• What to produce: Output the exact lines that start at the one containing "Image resolution: width=408" and continue to the last line of the entries below; do not output pictures.
======== Records for the exercise ========
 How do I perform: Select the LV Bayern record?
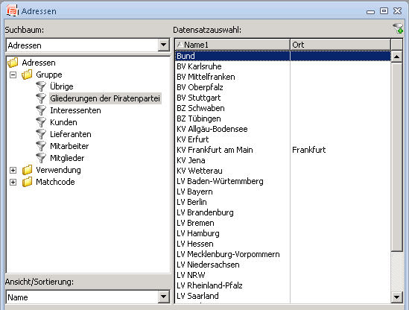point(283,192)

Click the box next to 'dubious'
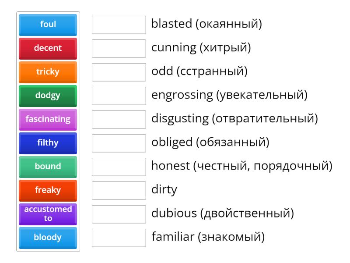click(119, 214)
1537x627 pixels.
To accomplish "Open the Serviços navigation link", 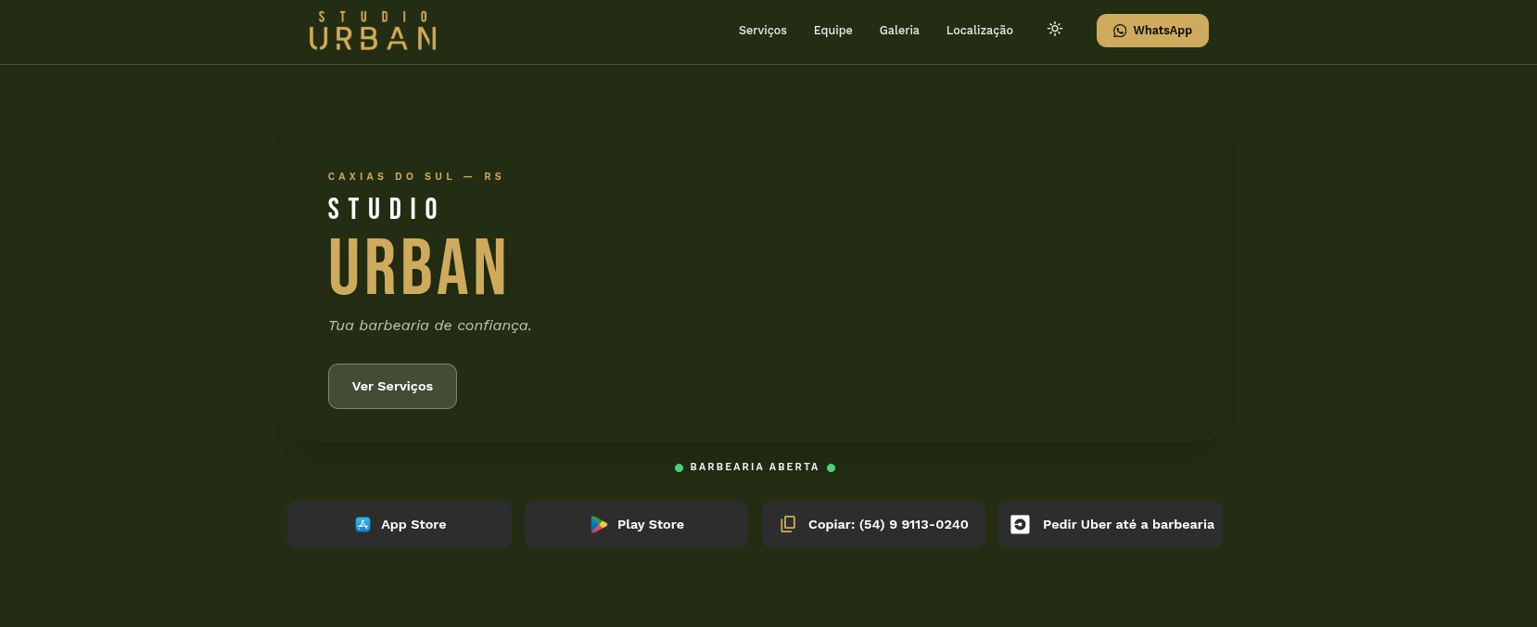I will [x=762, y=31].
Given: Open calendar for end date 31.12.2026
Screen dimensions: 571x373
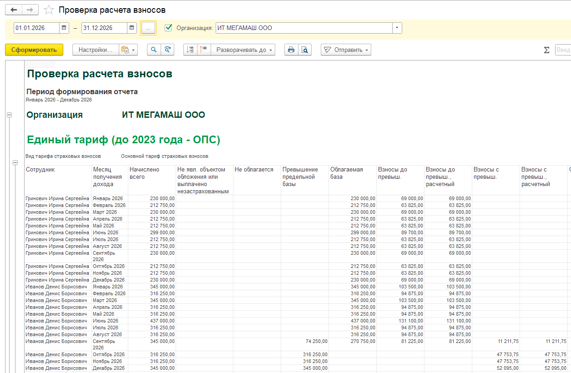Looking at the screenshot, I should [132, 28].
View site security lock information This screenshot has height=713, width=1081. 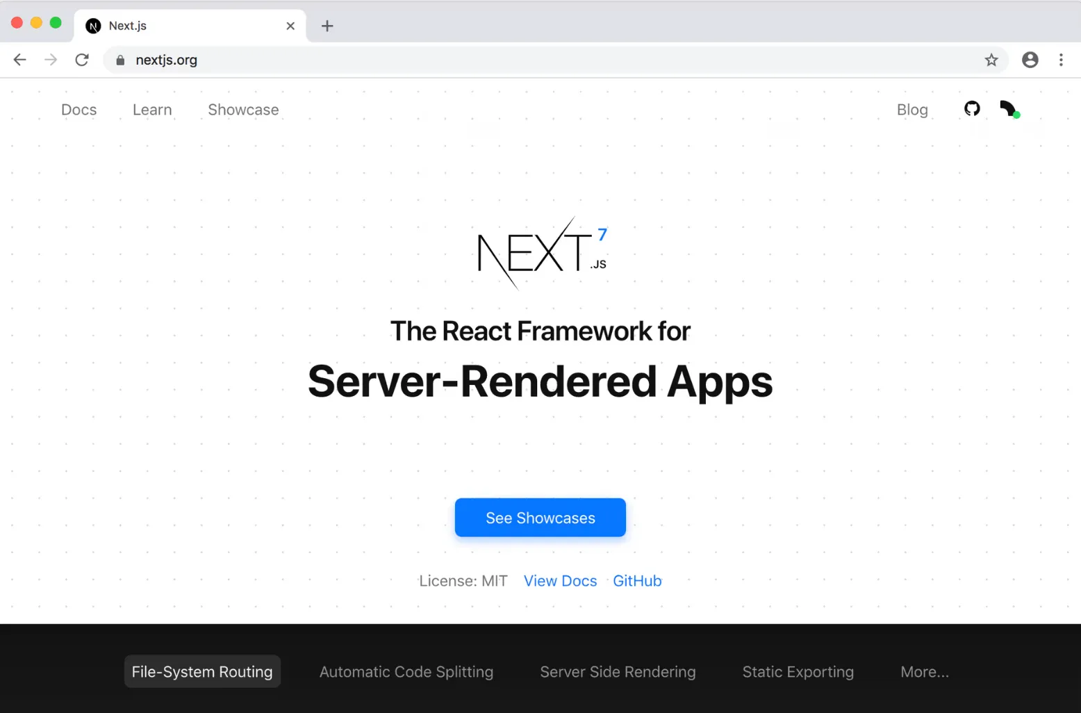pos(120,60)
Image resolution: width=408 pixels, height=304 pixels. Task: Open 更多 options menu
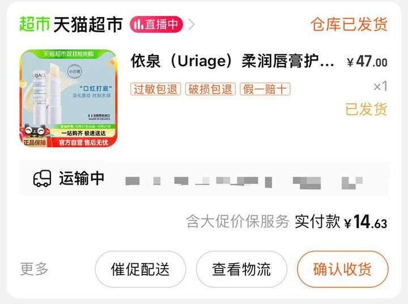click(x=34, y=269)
========
• Task answer:
Image resolution: width=408 pixels, height=304 pixels. Task: Open 更多 options menu
click(x=34, y=269)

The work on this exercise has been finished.